12. HAK ile HAK olmuş bilumum mevcudatın devamı ve selameti, dinimiz ve devletimizin bekası, şerlerin defi, hayırların fethi için Allah rızası için Fatiha.

Bu 12 Fatiha’yı Ankara’daki sevenlerinin hemen hepsine Mesut Efendi getirmiş ve öğretmişti. Hepsi çok severek yapıyorlardı. Halen de yaptıklarını söylüyorlar. Bunu yapanlara dünya ve ahiret selametliklerinden başka hiçbir vaat yok.

Daha ne olsun ki!..

12 Fatiha’ya daha sonra 2 Fatiha daha eklenmiş. Oğlu Enis Seçkin’in yayınladığı “İHYANAME” adlı kitabın 312. Sayfasında:

10) Hasan Sezai Hz. Ruhuna Fatiha.

11) Muhyiddin-i İhya Hz. Ruhuna Fatiha (vefatından sonra)
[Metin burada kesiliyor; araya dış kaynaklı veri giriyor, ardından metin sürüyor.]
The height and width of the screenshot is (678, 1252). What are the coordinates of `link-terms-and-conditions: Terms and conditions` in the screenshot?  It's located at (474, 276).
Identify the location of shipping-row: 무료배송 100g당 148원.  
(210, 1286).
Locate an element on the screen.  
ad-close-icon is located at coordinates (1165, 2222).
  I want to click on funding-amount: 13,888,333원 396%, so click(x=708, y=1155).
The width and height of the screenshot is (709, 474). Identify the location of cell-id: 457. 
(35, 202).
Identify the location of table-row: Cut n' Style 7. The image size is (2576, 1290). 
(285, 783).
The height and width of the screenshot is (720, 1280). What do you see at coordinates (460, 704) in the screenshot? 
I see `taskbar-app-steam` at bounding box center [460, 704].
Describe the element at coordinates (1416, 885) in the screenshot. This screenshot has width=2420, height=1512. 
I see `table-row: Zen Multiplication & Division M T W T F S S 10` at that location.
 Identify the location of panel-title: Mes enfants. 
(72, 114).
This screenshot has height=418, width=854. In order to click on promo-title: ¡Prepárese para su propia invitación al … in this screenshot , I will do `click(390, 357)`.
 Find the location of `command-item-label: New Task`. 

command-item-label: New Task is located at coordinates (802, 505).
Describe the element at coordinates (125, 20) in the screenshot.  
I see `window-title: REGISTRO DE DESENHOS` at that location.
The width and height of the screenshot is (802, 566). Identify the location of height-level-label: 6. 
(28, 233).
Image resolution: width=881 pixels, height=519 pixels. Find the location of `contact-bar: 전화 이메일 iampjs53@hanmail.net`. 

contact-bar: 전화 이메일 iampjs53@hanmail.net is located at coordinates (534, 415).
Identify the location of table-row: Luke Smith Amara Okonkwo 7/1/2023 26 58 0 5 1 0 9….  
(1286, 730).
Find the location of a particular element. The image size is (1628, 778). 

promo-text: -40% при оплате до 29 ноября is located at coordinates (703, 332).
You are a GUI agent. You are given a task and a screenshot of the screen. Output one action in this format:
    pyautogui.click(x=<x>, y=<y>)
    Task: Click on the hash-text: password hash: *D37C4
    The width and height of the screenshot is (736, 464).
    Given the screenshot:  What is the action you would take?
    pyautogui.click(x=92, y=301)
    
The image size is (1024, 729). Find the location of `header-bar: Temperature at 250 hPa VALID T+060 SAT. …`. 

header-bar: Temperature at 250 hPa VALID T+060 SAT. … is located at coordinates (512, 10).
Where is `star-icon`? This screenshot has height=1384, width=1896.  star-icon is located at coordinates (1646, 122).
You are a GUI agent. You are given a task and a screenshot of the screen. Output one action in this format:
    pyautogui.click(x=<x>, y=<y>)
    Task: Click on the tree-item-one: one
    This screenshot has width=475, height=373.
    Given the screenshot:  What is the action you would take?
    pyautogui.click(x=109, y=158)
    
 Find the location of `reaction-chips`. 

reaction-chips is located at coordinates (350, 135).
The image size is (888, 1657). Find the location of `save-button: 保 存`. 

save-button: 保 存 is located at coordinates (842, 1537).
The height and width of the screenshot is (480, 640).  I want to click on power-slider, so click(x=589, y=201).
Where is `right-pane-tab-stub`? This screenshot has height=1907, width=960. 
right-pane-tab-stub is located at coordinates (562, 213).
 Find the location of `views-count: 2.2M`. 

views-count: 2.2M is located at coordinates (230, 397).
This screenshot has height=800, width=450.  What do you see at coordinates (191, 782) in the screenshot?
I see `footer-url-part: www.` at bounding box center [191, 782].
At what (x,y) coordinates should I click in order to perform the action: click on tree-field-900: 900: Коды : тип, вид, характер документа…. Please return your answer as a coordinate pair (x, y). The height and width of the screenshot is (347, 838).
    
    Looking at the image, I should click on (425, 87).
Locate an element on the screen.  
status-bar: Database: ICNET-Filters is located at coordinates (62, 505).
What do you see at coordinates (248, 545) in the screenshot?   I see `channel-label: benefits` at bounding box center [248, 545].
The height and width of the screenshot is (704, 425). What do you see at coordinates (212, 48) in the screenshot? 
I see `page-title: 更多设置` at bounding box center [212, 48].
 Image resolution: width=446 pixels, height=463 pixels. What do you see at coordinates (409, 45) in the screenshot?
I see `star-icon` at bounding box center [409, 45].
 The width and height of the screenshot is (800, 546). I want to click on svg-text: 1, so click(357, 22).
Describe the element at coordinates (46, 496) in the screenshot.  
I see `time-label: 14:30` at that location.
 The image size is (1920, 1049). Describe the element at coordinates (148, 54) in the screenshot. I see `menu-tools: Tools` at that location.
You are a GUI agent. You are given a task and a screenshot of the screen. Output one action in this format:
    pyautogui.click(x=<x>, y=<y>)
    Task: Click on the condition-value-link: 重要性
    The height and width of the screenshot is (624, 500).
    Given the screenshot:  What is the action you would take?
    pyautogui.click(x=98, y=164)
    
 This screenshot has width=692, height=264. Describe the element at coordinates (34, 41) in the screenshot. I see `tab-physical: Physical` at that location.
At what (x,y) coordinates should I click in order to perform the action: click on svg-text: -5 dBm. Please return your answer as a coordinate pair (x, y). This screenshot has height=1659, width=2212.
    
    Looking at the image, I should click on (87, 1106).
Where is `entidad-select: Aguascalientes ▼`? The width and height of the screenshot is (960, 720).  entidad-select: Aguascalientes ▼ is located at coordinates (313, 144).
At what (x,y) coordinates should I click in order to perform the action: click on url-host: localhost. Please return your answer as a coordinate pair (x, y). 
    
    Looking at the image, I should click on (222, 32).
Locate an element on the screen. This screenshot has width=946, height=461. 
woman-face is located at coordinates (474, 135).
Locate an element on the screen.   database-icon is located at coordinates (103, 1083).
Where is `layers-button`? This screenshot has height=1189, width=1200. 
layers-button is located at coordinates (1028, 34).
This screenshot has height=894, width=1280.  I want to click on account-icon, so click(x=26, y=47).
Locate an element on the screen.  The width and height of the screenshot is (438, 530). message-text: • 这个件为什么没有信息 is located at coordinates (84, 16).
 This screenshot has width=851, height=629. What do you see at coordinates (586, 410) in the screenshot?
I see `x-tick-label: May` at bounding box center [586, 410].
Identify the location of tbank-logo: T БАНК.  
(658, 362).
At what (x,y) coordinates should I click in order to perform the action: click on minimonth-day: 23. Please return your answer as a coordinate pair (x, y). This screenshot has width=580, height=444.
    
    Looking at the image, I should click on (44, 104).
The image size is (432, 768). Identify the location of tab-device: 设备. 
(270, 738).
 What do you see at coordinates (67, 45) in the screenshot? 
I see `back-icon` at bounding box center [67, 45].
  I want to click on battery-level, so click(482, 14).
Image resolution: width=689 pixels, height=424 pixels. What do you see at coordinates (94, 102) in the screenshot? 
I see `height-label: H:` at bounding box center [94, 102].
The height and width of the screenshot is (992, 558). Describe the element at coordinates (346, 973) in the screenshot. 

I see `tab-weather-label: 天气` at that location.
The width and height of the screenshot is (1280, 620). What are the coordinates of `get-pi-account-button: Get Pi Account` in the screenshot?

Böylece 12 Fatiha, 14 Fatiha’ya çıkmış oluyor.

İHYA SULTAN kimseye kaldıramayacağı yük yüklemezdi. Fatiha derslerini dünya ve ahiret için yeterli sayıyordu."

Hüseyin Kanyılmaz

Dr. Münir Derman ve Hacı Ahmet Kayhan hz. ile aynı dönemde, ancak İstanbul'da yaşamış olan İhya Sultan'ı Hüseyin Kanyılmaz hocamızın gönül kaleminden sizlere ulaştırmak istedim. Hayra vesile olması dileğiyle.

Hayırlı pazarlar. Hayırlı sabahlar. Sevgiler.